─── EXCERPT TO READ ───
Open Educational Practice - Approaching a Definition for a New Concept
Why is it important to extend the concept of open educational resources to open educational practices?
Although open educational resources (OER) are high on the agenda of social and inclusion policies and supported by many stakeholders in the educational sphere, their use in higher education (HE) and adult education (AE) has not yet reached a critical threshold. This is posing an obstacle to the seamless provision of high quality learning resources and practices for citizens’ lifelong learning. This is explained by the fact that the current focus in OER is mainly on building more access to digital content. There is little consideration of how OER are supporting educational practices, and how OER promote quality and innovation in teaching and learning.
We aim therefore to extend the focus of OER beyond access to innovative open educational practices (OEP). The term ‘open educational practices’ is an emerging concept. OEP are defined as practices which support the (re)use and production of high quality OER through institutional policies, promote innovative pedagogical models, and respect and empower learners as co-producers on their lifelong learning path. OEP address the whole OER governance community, policy makers, managers/ administrators of organisations, educational professionals and learners.
In this positioning paper we outline basic characteristics and describe open educational practices in their current forms. The paper is based on a networked discussion between international experts in the field of OER, HE and AE.
How is open educational practice defined?
In general, open educational practice is defined as the use of open educational resources in such a way that the quality of educational experiences is raised. Whereas OER focus on content and resources, OEP represents the practice in which an educational method is employed to create an educational environment in which OER are used or created as learning resources.
Where OER focuses largely on the questions of how resources can be made available, OEP asks the question of how OER can be used in the educational context. In a sense, OEP means to put OER to the test by creating educational activities, feedback and interaction around a piece of open learning material. Whereas OER is sometimes a collection of often itemized resources (pictures, texts, websites, videos), OEPs focus on educational practice and thus represent a sequence of activities, in which (open) resources are used with a specific intention. OEP focuses more on the demand side of education and not so much on the supply side. Questions of educational processes are focused on where information and communication technologies (ICTs) are used to create, modify and reuse resources. This should be carried out in a manner that allows the quality of learning experiences to be raised.
─── DATA SECTION ───
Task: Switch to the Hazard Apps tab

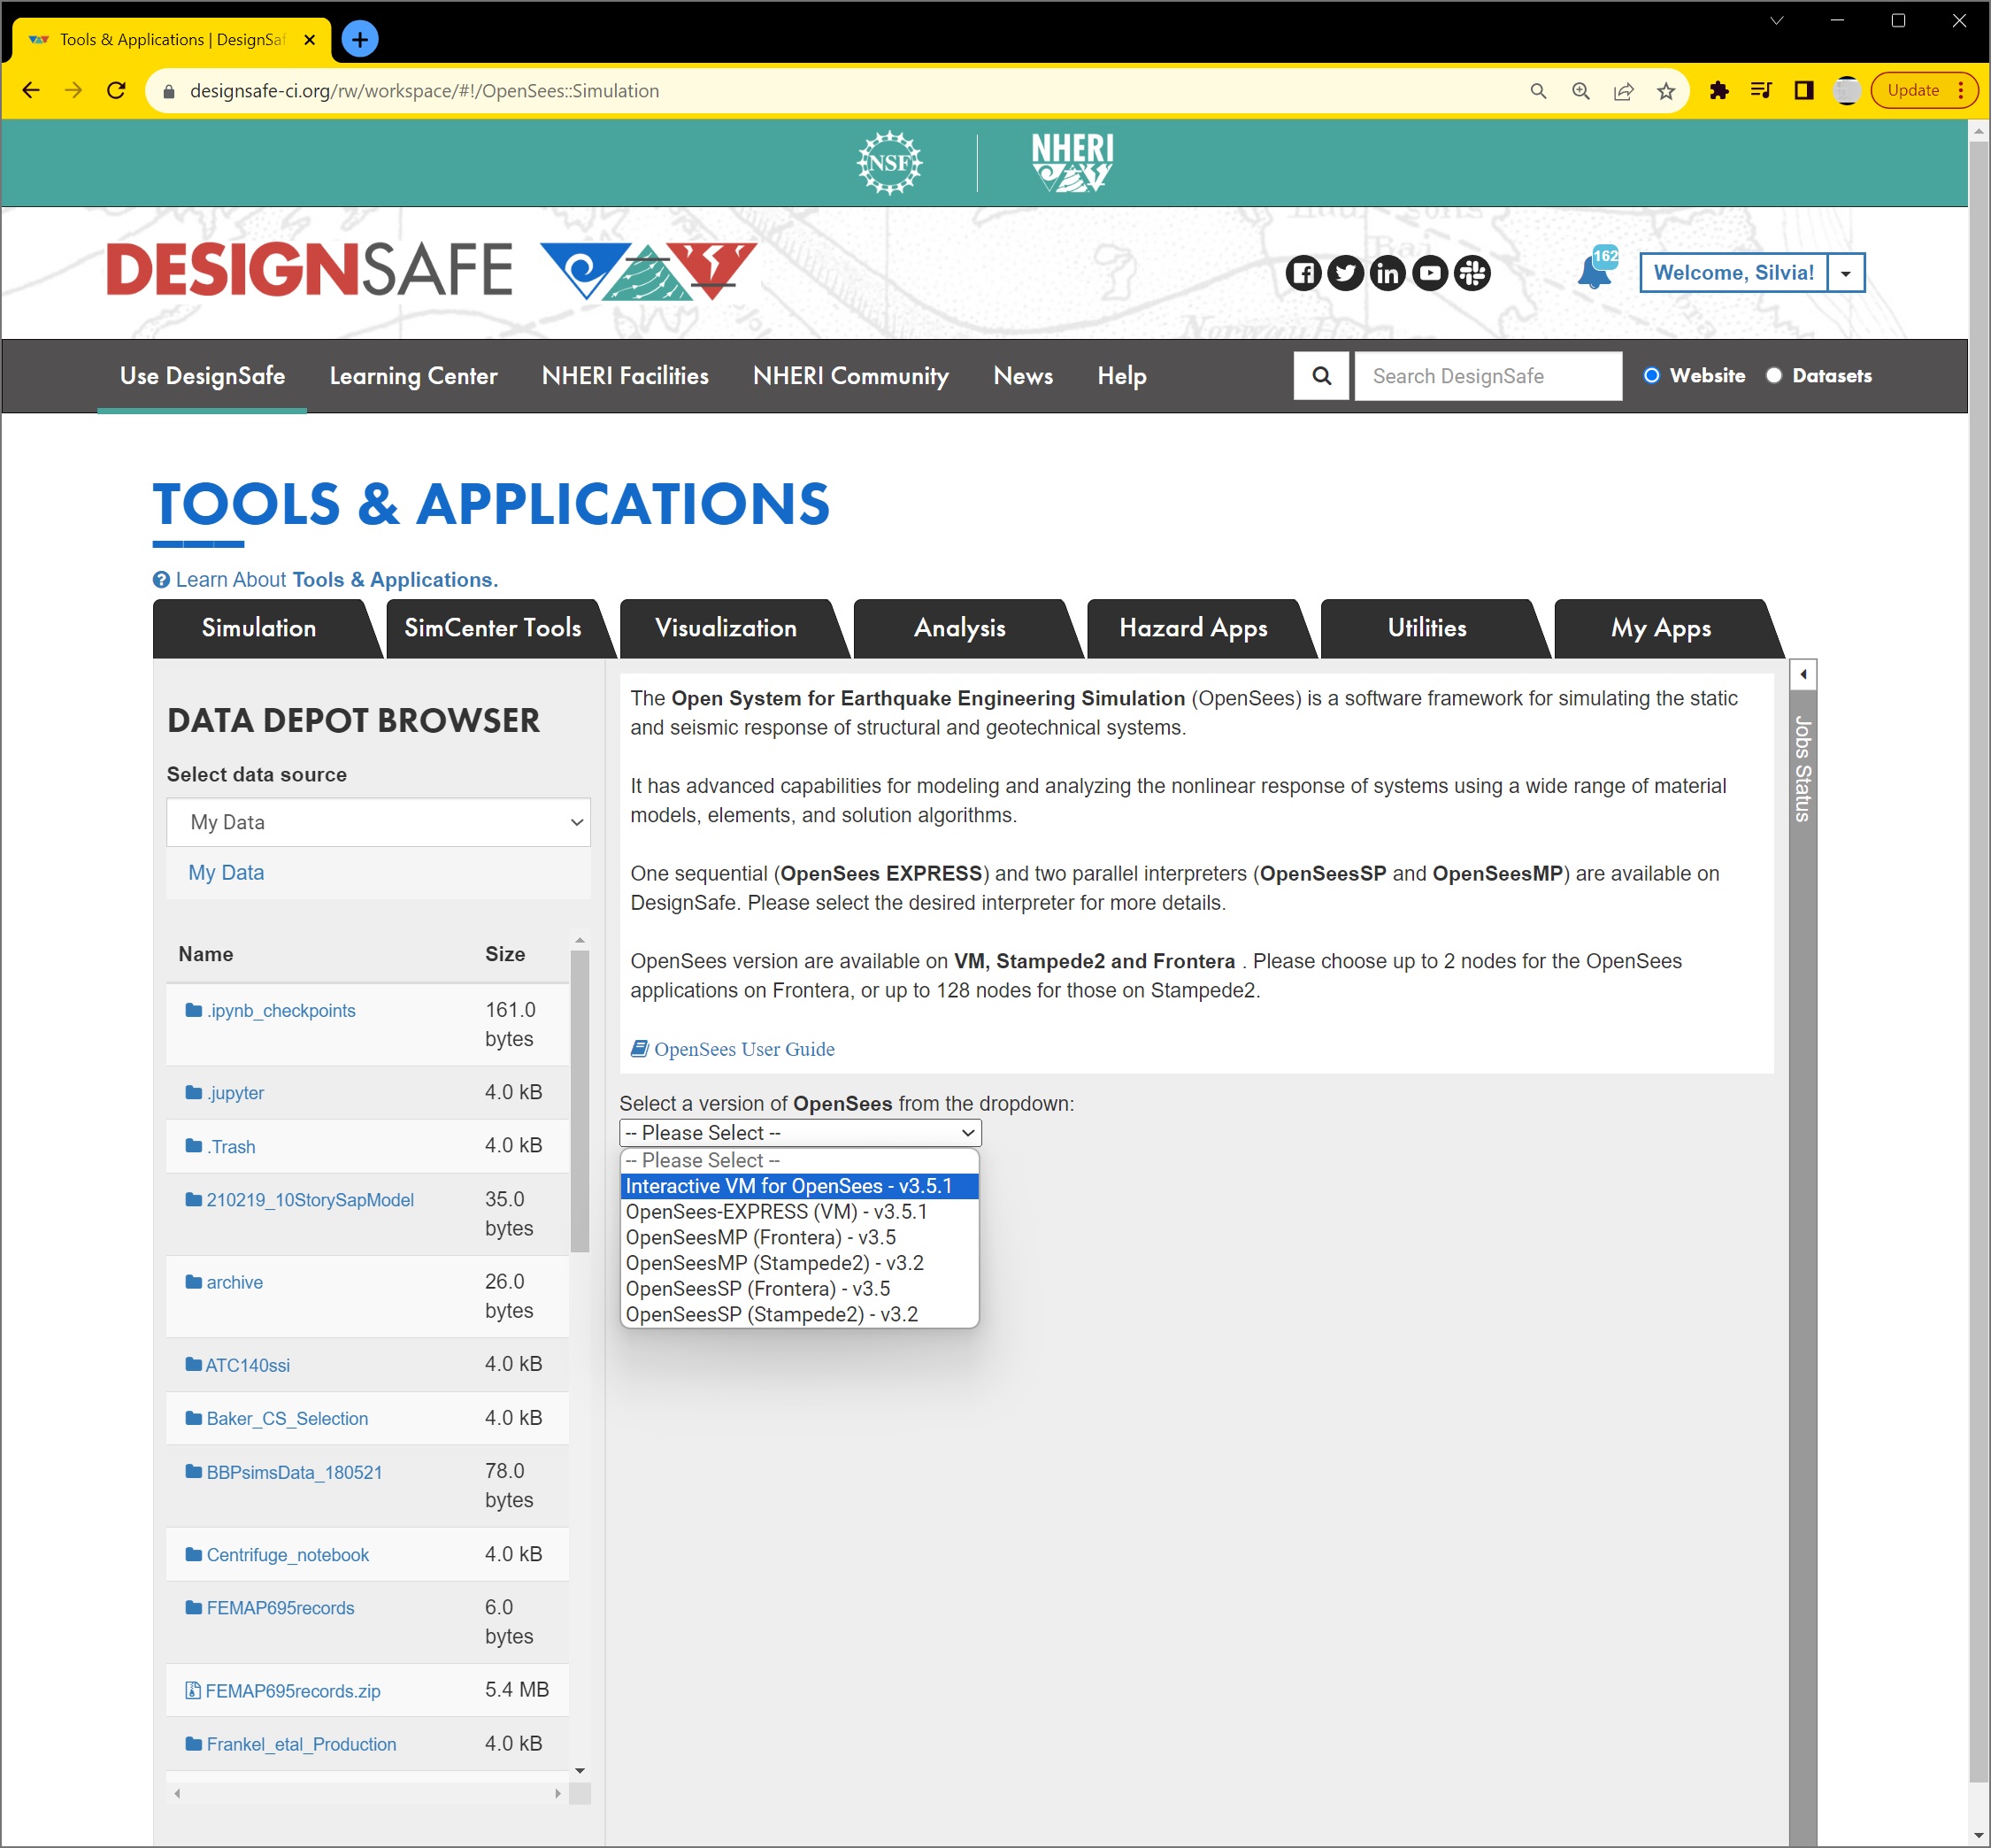Action: (x=1193, y=628)
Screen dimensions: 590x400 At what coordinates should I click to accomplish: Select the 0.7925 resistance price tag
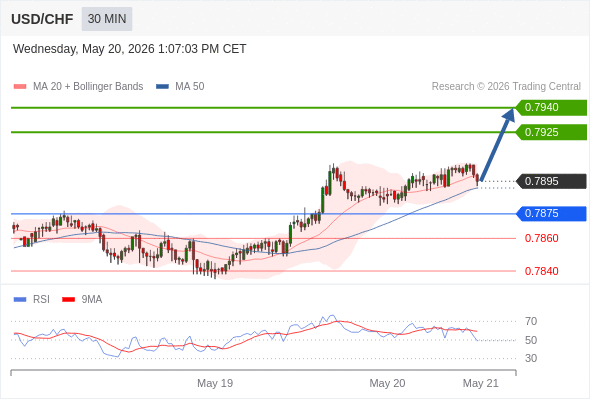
───
YOUR TASKS:
• 1. In the passage on open educational practice, what kinds of itemized resources are named as things an OER collection is sometimes made of?
• 2. Please say whether each statement agrees with the passage on open educational practice. Answer yes or no and quote the words of the passage that decide it.
(a) The paper draws on a networked discussion among international experts.
(b) OEP focuses more on the supply side of education.
(c) The use of OER in higher education and adult education has reached a critical threshold.

ANSWER SET:
• 1. pictures, texts, websites, videos

• 2.
(a) Yes: "The paper is based on a networked discussion between international experts in the field of OER, HE and AE."
(b) No: "OEP focuses more on the demand side of education and not so much on the supply side."
(c) No: "their use in higher education (HE) and adult education (AE) has not yet reached a critical threshold."